Task for the records below: please copy exactly, and only, the lines from the one containing "Task: Click the 5 Machines donut chart center" to the last line, both included, leaving out the pictures.
---- Data for this task
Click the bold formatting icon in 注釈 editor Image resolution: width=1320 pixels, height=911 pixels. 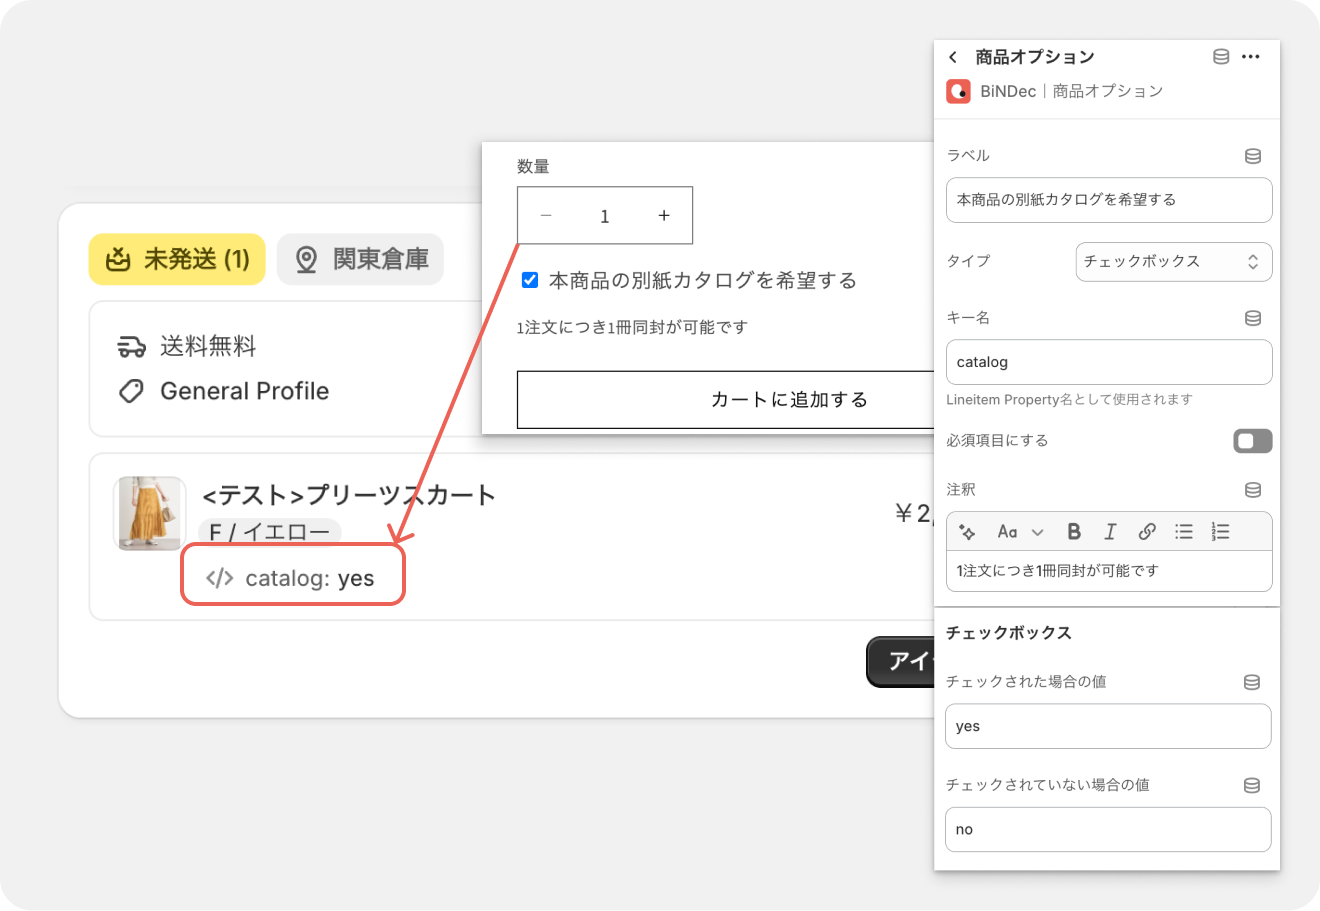pyautogui.click(x=1074, y=532)
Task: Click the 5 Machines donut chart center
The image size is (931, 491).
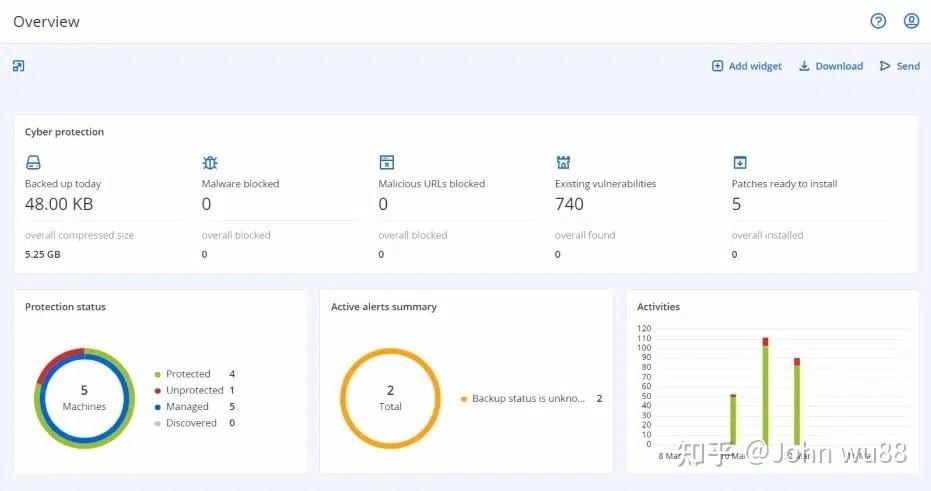Action: click(84, 397)
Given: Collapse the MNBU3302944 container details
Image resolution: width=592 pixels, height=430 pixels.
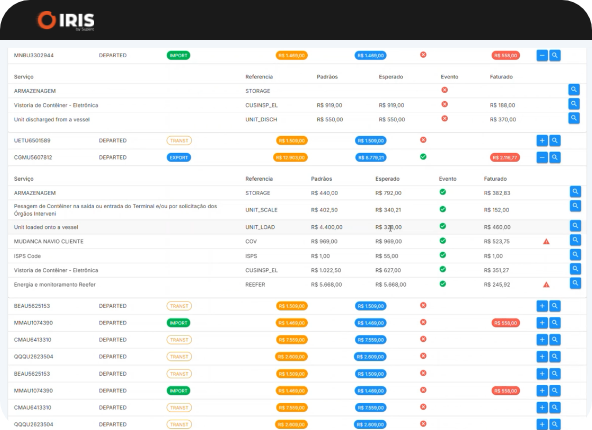Looking at the screenshot, I should 542,55.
--------
Task response:
Task: Click the 5 Machines donut chart center
The image size is (931, 491).
Action: click(84, 397)
Given: Collapse the MNBU3302944 container details
Image resolution: width=592 pixels, height=430 pixels.
Looking at the screenshot, I should 542,55.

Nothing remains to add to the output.